» **Required work**
Write out every record below exactly as it appears.

» **Source data**
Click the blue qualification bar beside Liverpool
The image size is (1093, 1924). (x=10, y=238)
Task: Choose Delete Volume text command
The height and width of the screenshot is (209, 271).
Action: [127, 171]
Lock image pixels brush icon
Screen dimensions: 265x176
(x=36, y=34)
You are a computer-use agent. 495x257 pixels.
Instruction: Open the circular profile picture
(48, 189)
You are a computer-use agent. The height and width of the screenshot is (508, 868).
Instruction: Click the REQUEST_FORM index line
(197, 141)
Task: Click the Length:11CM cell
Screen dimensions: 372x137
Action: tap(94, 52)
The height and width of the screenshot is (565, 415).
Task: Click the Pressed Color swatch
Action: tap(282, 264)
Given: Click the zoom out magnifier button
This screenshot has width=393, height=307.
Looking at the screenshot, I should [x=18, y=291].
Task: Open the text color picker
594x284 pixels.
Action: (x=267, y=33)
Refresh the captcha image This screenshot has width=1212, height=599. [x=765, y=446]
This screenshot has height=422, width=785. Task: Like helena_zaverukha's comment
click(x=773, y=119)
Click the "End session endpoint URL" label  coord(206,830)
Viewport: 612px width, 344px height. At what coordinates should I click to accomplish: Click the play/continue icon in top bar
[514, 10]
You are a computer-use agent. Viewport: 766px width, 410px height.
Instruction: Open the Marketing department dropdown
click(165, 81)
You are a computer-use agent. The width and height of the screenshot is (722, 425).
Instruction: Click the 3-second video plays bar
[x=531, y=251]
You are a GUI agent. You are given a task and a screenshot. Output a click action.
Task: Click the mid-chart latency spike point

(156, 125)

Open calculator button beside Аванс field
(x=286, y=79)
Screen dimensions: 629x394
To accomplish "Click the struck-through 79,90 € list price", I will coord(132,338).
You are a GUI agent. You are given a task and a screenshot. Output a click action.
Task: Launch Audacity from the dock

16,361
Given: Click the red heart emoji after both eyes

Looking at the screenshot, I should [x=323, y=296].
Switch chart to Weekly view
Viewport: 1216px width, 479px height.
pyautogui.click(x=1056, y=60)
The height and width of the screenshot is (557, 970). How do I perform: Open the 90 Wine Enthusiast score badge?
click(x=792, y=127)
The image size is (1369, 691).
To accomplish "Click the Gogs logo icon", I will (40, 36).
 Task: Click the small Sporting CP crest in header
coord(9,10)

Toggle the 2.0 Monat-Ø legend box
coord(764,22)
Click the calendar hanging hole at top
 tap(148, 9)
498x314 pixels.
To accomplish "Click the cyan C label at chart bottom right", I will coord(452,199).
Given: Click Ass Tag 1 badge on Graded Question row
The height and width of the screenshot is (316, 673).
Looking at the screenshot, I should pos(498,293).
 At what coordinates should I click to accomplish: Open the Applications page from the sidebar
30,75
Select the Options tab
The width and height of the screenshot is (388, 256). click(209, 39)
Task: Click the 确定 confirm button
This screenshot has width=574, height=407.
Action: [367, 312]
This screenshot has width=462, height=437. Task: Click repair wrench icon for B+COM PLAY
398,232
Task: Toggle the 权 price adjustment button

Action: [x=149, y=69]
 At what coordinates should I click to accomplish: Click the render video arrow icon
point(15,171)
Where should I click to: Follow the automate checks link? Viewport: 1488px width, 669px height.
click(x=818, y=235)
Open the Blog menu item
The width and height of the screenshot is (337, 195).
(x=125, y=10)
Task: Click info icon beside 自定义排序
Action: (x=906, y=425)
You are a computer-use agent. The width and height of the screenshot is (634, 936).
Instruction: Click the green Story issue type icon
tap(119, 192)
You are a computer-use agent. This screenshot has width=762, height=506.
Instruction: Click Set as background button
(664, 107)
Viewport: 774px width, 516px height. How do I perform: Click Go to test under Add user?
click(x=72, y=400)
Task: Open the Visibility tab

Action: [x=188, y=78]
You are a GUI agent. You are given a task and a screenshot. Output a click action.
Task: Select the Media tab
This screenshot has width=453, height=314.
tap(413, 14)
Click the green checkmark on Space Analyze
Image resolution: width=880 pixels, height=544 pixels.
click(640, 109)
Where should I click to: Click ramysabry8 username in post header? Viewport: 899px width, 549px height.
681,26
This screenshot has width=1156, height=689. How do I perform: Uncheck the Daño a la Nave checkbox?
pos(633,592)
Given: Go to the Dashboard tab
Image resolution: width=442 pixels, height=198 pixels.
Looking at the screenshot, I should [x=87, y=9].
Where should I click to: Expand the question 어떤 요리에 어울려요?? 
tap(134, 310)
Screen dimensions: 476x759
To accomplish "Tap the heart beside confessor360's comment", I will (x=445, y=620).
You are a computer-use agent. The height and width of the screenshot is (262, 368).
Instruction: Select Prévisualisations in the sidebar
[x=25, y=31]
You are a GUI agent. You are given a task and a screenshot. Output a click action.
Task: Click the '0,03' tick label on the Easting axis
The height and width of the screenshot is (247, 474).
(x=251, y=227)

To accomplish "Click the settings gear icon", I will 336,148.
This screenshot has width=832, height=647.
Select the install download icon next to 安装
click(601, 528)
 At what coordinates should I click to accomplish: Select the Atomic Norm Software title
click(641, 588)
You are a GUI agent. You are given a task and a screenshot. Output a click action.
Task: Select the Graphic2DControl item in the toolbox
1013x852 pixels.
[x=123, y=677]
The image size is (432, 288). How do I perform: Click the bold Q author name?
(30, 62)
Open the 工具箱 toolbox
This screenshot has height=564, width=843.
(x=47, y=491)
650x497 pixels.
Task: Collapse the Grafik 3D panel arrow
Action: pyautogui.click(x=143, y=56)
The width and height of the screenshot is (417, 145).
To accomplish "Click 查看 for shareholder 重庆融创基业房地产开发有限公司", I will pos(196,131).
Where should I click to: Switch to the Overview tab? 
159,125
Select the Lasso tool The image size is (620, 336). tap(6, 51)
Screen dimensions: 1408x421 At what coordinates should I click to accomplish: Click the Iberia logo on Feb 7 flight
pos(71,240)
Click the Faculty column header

» **Completed task**
Click the blue qualification bar beside Liverpool
The image size is (1093, 1924). (x=10, y=238)
Task: Choose Delete Volume text command
The height and width of the screenshot is (209, 271).
Action: [127, 171]
Lock image pixels brush icon
Screen dimensions: 265x176
(x=36, y=34)
You are a computer-use agent. 495x257 pixels.
Instruction: Open the circular profile picture
(48, 189)
You are a computer-use agent. The height and width of the screenshot is (508, 868).
Instruction: Click the REQUEST_FORM index line
(197, 141)
Task: Click the Length:11CM cell
Screen dimensions: 372x137
Action: tap(94, 52)
The height and width of the screenshot is (565, 415).
Task: Click the Pressed Color swatch
Action: tap(282, 264)
Given: Click the zoom out magnifier button
This screenshot has width=393, height=307.
Looking at the screenshot, I should [x=18, y=291].
Task: Open the text color picker
594x284 pixels.
Action: (x=267, y=33)
Refresh the captcha image This screenshot has width=1212, height=599. [x=765, y=446]
This screenshot has height=422, width=785. Task: Like helena_zaverukha's comment
click(x=773, y=119)
Click the "End session endpoint URL" label  coord(206,830)
Viewport: 612px width, 344px height. At what coordinates should I click to accomplish: Click the play/continue icon in top bar
[514, 10]
You are a computer-use agent. Viewport: 766px width, 410px height.
Instruction: Open the Marketing department dropdown
click(165, 81)
You are a computer-use agent. The width and height of the screenshot is (722, 425).
Instruction: Click the 3-second video plays bar
[x=531, y=251]
You are a GUI agent. You are given a task and a screenshot. Output a click action.
Task: Click the mid-chart latency spike point

(156, 125)

Open calculator button beside Аванс field
(x=286, y=79)
Screen dimensions: 629x394
To accomplish "Click the struck-through 79,90 € list price", I will coord(132,338).
You are a GUI agent. You are given a task and a screenshot. Output a click action.
Task: Launch Audacity from the dock

16,361
Given: Click the red heart emoji after both eyes

Looking at the screenshot, I should [x=323, y=296].
Switch chart to Weekly view
Viewport: 1216px width, 479px height.
pyautogui.click(x=1056, y=60)
The height and width of the screenshot is (557, 970). How do I perform: Open the 90 Wine Enthusiast score badge?
click(x=792, y=127)
The image size is (1369, 691).
To accomplish "Click the Gogs logo icon", I will (40, 36).
 Task: Click the small Sporting CP crest in header
coord(9,10)

Toggle the 2.0 Monat-Ø legend box
coord(764,22)
Click the calendar hanging hole at top
 tap(148, 9)
498x314 pixels.
To accomplish "Click the cyan C label at chart bottom right", I will coord(452,199).
Given: Click Ass Tag 1 badge on Graded Question row
The height and width of the screenshot is (316, 673).
Looking at the screenshot, I should pos(498,293).
 At what coordinates should I click to accomplish: Open the Applications page from the sidebar
30,75
Select the Options tab
The width and height of the screenshot is (388, 256). click(209, 39)
Task: Click the 确定 confirm button
This screenshot has width=574, height=407.
Action: [367, 312]
This screenshot has width=462, height=437. Task: Click repair wrench icon for B+COM PLAY
398,232
Task: Toggle the 权 price adjustment button

Action: [x=149, y=69]
 At what coordinates should I click to accomplish: Click the render video arrow icon
point(15,171)
Where should I click to: Follow the automate checks link? Viewport: 1488px width, 669px height.
click(x=818, y=235)
Open the Blog menu item
The width and height of the screenshot is (337, 195).
(x=125, y=10)
Task: Click info icon beside 自定义排序
Action: (x=906, y=425)
You are a computer-use agent. The width and height of the screenshot is (634, 936).
Instruction: Click the green Story issue type icon
tap(119, 192)
You are a computer-use agent. This screenshot has width=762, height=506.
Instruction: Click Set as background button
(664, 107)
Viewport: 774px width, 516px height. How do I perform: Click Go to test under Add user?
click(x=72, y=400)
Task: Open the Visibility tab

Action: [x=188, y=78]
You are a GUI agent. You are given a task and a screenshot. Output a click action.
Task: Select the Media tab
This screenshot has width=453, height=314.
tap(413, 14)
Click the green checkmark on Space Analyze
Image resolution: width=880 pixels, height=544 pixels.
click(640, 109)
Where should I click to: Click ramysabry8 username in post header? Viewport: 899px width, 549px height.
681,26
This screenshot has width=1156, height=689. How do I perform: Uncheck the Daño a la Nave checkbox?
pos(633,592)
Given: Go to the Dashboard tab
Image resolution: width=442 pixels, height=198 pixels.
Looking at the screenshot, I should [x=87, y=9].
Where should I click to: Expand the question 어떤 요리에 어울려요?? 
tap(134, 310)
Screen dimensions: 476x759
To accomplish "Tap the heart beside confessor360's comment", I will (x=445, y=620).
You are a computer-use agent. The height and width of the screenshot is (262, 368).
Instruction: Select Prévisualisations in the sidebar
[x=25, y=31]
You are a GUI agent. You are given a task and a screenshot. Output a click action.
Task: Click the '0,03' tick label on the Easting axis
The height and width of the screenshot is (247, 474).
(x=251, y=227)

To accomplish "Click the settings gear icon", I will 336,148.
This screenshot has width=832, height=647.
Select the install download icon next to 安装
click(601, 528)
 At what coordinates should I click to accomplish: Select the Atomic Norm Software title
click(641, 588)
You are a GUI agent. You are given a task and a screenshot. Output a click action.
Task: Select the Graphic2DControl item in the toolbox
1013x852 pixels.
[x=123, y=677]
The image size is (432, 288). How do I perform: Click the bold Q author name?
(30, 62)
Open the 工具箱 toolbox
This screenshot has height=564, width=843.
(x=47, y=491)
650x497 pixels.
Task: Collapse the Grafik 3D panel arrow
Action: pyautogui.click(x=143, y=56)
The width and height of the screenshot is (417, 145).
To accomplish "Click 查看 for shareholder 重庆融创基业房地产开发有限公司", I will pos(196,131).
Where should I click to: Switch to the Overview tab? 
159,125
Select the Lasso tool The image size is (620, 336). tap(6, 51)
Screen dimensions: 1408x421 At what coordinates should I click to accomplish: Click the Iberia logo on Feb 7 flight
pos(71,240)
Click the Faculty column header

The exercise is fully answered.